Page:Moréas - Esquisses et Souvenirs, 1908.djvu/123

La bibliothèque libre.
Le texte de cette page a été corrigé et est conforme au fac-similé.

Malheur au poète qui naît dans un de ces moments équivoques où la tradition de l’art est devenue caduque, où il est nécessaire de renverser l’ordre pour chercher ensuite à le rétablir sur une base plus solide. Il est possible que la gloire de ce poète devienne enviable, mais sa vie est empoisonnée a jamais.

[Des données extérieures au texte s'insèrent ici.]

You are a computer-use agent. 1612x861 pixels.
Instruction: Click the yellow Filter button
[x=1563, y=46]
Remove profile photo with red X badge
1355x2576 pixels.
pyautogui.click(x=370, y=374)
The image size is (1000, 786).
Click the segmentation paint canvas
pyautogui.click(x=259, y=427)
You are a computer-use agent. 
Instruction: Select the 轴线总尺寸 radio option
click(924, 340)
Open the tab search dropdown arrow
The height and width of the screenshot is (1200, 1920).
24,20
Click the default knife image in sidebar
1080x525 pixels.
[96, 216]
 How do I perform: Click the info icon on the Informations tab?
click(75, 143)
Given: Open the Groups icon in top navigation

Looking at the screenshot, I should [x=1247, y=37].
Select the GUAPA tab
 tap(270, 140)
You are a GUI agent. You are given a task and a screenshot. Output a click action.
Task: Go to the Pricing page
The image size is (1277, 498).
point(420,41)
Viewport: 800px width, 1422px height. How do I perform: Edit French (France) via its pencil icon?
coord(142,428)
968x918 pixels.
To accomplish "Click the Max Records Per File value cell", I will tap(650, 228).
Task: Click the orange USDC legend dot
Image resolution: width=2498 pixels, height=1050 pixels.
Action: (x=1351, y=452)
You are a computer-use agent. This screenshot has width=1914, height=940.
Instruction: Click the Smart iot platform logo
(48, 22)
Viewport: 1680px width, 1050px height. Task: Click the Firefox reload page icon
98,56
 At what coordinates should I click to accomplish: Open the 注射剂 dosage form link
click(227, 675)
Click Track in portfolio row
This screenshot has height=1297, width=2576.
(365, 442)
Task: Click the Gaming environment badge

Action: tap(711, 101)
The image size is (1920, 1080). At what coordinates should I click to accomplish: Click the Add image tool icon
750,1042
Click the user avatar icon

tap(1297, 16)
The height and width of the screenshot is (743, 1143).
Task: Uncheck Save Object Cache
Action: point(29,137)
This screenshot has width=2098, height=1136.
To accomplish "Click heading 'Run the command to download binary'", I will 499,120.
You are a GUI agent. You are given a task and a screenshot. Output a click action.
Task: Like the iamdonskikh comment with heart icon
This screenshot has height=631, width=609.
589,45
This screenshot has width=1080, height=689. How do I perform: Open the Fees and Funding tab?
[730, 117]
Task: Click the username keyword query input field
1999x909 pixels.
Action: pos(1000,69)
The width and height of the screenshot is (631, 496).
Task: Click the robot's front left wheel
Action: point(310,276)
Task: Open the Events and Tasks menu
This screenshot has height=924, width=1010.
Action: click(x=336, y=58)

L’auteur de Faust naquit dans un de ces moments misérables où le vrai talent, pour être fécond, est condamné à se livrer à mille folies. Il en fut comme ébloui tout d’abord, et prit, sans songer, toutes les mauvaises occurrences du destin, pour un présent du ciel. Il lui était d’autant plus facile de s’abuser que l’odieuse ivraie montait sous ses pas pareille au blé mûrissant. Il alla ainsi tout le long de ses jeunes ans jusqu’au seuil de la vieillesse. Là, un soupçon le saisit et il jeta ses regards douloureux sur les belles ruines qu’il avait aidé à faire autour de lui. Alors il mit à les réédifier tout son amour, et ses dernières forces, encore très nerveuses. De sveltes colonnes se dressèrent bientôt dans l’azur de l’art, mais le temple demeura mutilé et ses débris continuent à écraser le chœur des Muses.